Majors At Marist: Which Programs Deliver Real Outcomes?
Majors at Marist: Are These Degrees Future-Ready?
Majors at Marist are generally future-ready because Marist pairs a liberal arts core with professional pathways, experiential learning, and career planning tools designed to help students connect academics to employment and graduate study. The university's own academic and career pages emphasize that students can combine majors, minors, and concentrations across six schools, and that 94% of graduates are employed or in graduate school within six months of graduation.
What Marist Offers
Marist's academic structure is broad and intentionally flexible, with programs spanning communication, computer science, liberal arts, management, science, and social and behavioral sciences. The university also highlights hands-on learning through internships, study abroad, undergraduate research, and leadership development, which are the kinds of experiences employers increasingly expect from graduates.
- Marist organizes academics across six schools, giving students room to pair a major with minors or concentrations.
- The School of Communication and the Arts prepares students for communication, media, and fashion and art-related careers.
- Career services encourage students to use assessments, advising, fairs, internships, and alumni networking to test major-to-career fit.
- The university reports a 94% employment-or-grad-school outcome within six months, a strong signal of career alignment.
Most Common Fields
Among the most visible Marist majors are business, communication, fashion merchandising, psychology, and related support fields, which aligns with third-party degree listings and university school offerings. The catalog also shows a wide program inventory, including STEM, humanities, and interdisciplinary options that can support both immediate employment and advanced study.
| Major area | Why it looks future-ready | Likely career direction |
|---|---|---|
| Business | Combines analytics, management, and practical decision-making skills. | Operations, marketing, finance, consulting. |
| Communication | Builds writing, media, presentation, and digital storytelling skills. | PR, journalism, content, corporate communications. |
| Fashion Merchandising | Connects creativity with retail, merchandising, and brand strategy. | Buying, merchandising, brand management, retail planning. |
| Psychology | Supports human-services, research, and graduate-study pathways. | Counseling track, HR, research, social services. |
| Computer Science / IT | Matches labor demand in technical and data-driven roles. | Software, systems, data, cybersecurity. |
Why The Model Works
Future-ready degrees are not defined only by the title of the major; they are defined by whether students graduate with adaptable skills, professional experience, and evidence of outcomes. Marist's model is built around those three dimensions: a broad liberal arts foundation, a structured career planning process, and repeated exposure to internships, events, and faculty advising.
That combination is especially important in fields shaped by rapid change, such as media, business, technology, and design. A student who studies one of Marist's applied majors while also building a minor, a portfolio, or an internship record is materially better positioned than a student who relies on classroom learning alone.
"At Marist, we provide our students with the opportunity to take control of their education and encourage them to expand beyond their major."
Best-Value Majors
For families evaluating return on investment, the strongest degree pathways at Marist are the ones that combine marketable skills with structured experiential learning. Business, communication, computer science, and fashion merchandising stand out because they can lead directly into internships and entry-level roles while also leaving room for graduate study if needed.

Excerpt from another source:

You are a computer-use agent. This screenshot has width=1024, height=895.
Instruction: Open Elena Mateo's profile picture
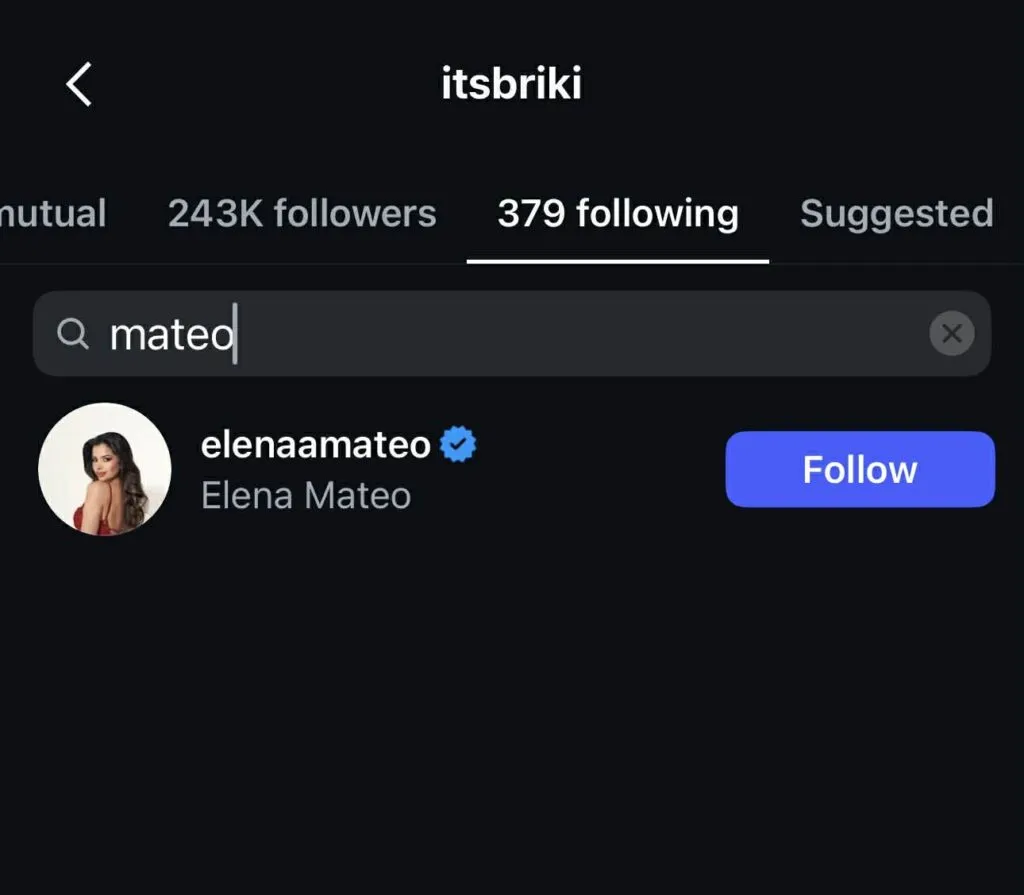(104, 469)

- Choose a major with clear skill transferability, such as business, communication, or computer science.
- Add a minor or concentration that strengthens employability, such as analytics, media, or design.
- Use internships and career fairs early, not only in senior year.
- Build a portfolio, network with alumni, and test career assumptions through advising.
For Catholic And Marist Education
From a Marist education perspective, the value of a major goes beyond wages alone because the university frames learning as service, leadership, and community impact. That is especially relevant for Catholic and Marist institutions in Latin America, where leaders often look for programs that form competent professionals who can also contribute to the common good.
Academic rigor matters, but so do mission, accompaniment, and service; Marist's emphasis on internships, leadership development, and broad intellectual formation reflects that balance. For school administrators and partners, the most relevant question is not whether a major is fashionable, but whether it develops durable skills, ethical judgment, and adaptability in changing labor markets.
FAQ
Expert answers to Majors At Marist Which Programs Deliver Real Outcomes queries
What are the most popular majors at Marist?
Business, communication, fashion merchandising, psychology, and related fields are repeatedly identified among the most visible majors associated with Marist.
Is Marist good for career outcomes?
Marist reports that 94% of graduates are employed or in graduate school within six months, which is a strong indicator of career readiness.
Does Marist support double majors or minors?
Yes, Marist states that students can mix and match coursework across its six schools and combine majors, minors, and concentrations.
Are Marist majors future-proof?
No major is permanently future-proof, but Marist's blend of liberal arts, professional preparation, internships, and advising gives students a strong base for adapting to market change.
Which majors are strongest for international students?
Majors with globally transferable skills, such as business, communication, computer science, and fashion, tend to travel well across markets because they combine technical ability with broad professional application.